WHAT YOU WILL DO:
• 1. Copy the passage from the post about health and eye surgery word for word, from "I’m also not" to "to get better.".
• 2. Pick up the post about health and eye surgery after its last sentence and keep writing it.

(Beginning of SUPPLIED TEXT)

There hasn’t been much sexual activity around here. I’m taking a powerful drug that makes me sleepy and for all I know less interested in sex. Mrs. Lion is tired because she’s not sleeping well. We’re both worried about my health and our upcoming move. It’s not for lack of trying. Mrs. Lion snuggled and played with me on Monday night. I got pretty excited. I just couldn’t get close to the edge it all. I’m not complaining. It felt great.

I’m also not eating very much. That’s not the healthiest thing, but I welcome the weight loss. It’s hard to find silver linings at times like this. But there is one that absolutely undeniable: Mrs. Lion and I have each other. That’s the treasure of more value than anything else we can think of. Meanwhile, it’s a little tough around here. I’m usually a very positive person. All the stuff is making it very hard for me to believe things are going to get better.

The glaucoma specialist I’ve been seeing operated on my left eye almost 4 months ago. He put in a drainage tube which controls the pressure and shortly after the surgery, something started bleeding inside the eye. He sure it isn’t his fault. Since he’s the only one who was mucking around there, I can’t imagine who he wants to blame. In any case, the blood managed to find its way to the back of my eye and get into the jelly stuff that fills it. It takes a very long time to get eliminated from the sticky jelly. I still can’t see out of my left eye.

(End of SUPPLIED TEXT)
(Beginning of DATA)

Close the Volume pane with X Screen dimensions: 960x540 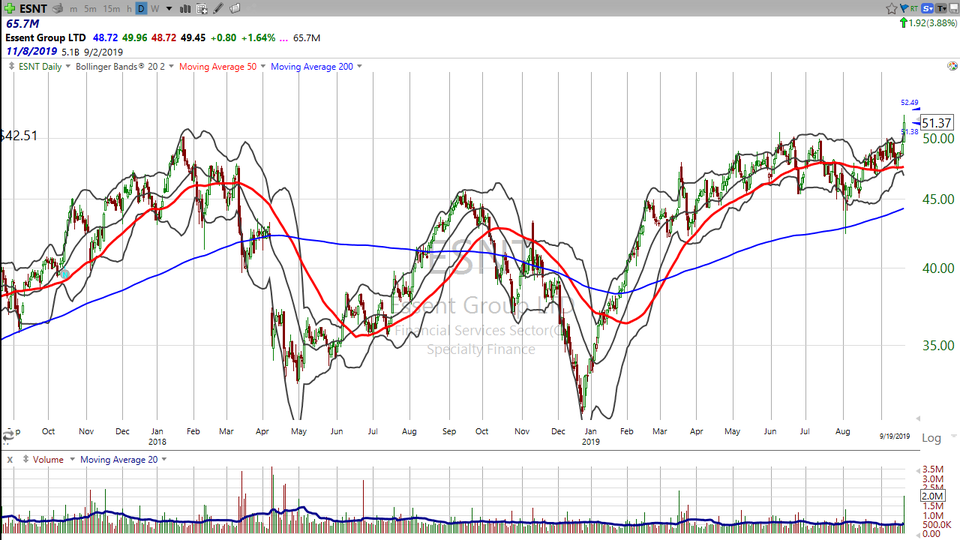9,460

(End of DATA)
(Beginning of DATA)

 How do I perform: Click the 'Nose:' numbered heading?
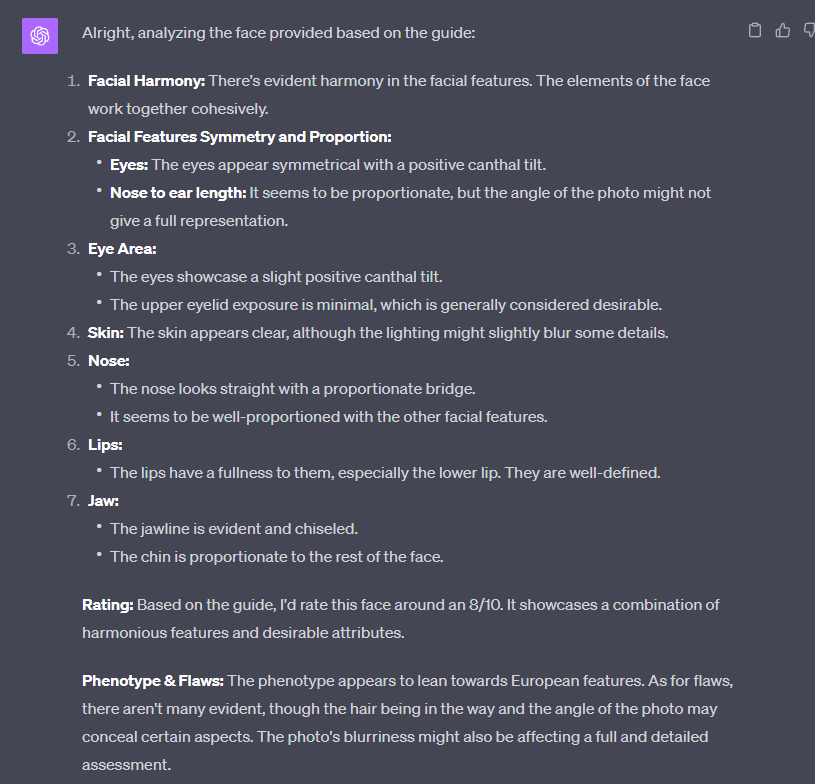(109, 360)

(End of DATA)

RESPONSES IN ORDER:
• 1.
I’m also not eating very much. That’s not the healthiest thing, but I welcome the weight loss. It’s hard to find silver linings at times like this. But there is one that absolutely undeniable: Mrs. Lion and I have each other. That’s the treasure of more value than anything else we can think of. Meanwhile, it’s a little tough around here. I’m usually a very positive person. All the stuff is making it very hard for me to believe things are going to get better.

• 2.
Meanwhile, the pressure in my right eye has gone up and the standard eyedrops don’t seem to be keeping it under control. Surgery is required there. The genius surgeon wants me to get a different kind of operation in the right eye. It’s scheduled for Thursday. One of the known common complications is limited bleeding as part of this process. As I have learned, bleeding equals no vision. In the case of this new operation the blood will dissipate within a week or so. That means I could be totally blind for a week or more if I go through with this plan.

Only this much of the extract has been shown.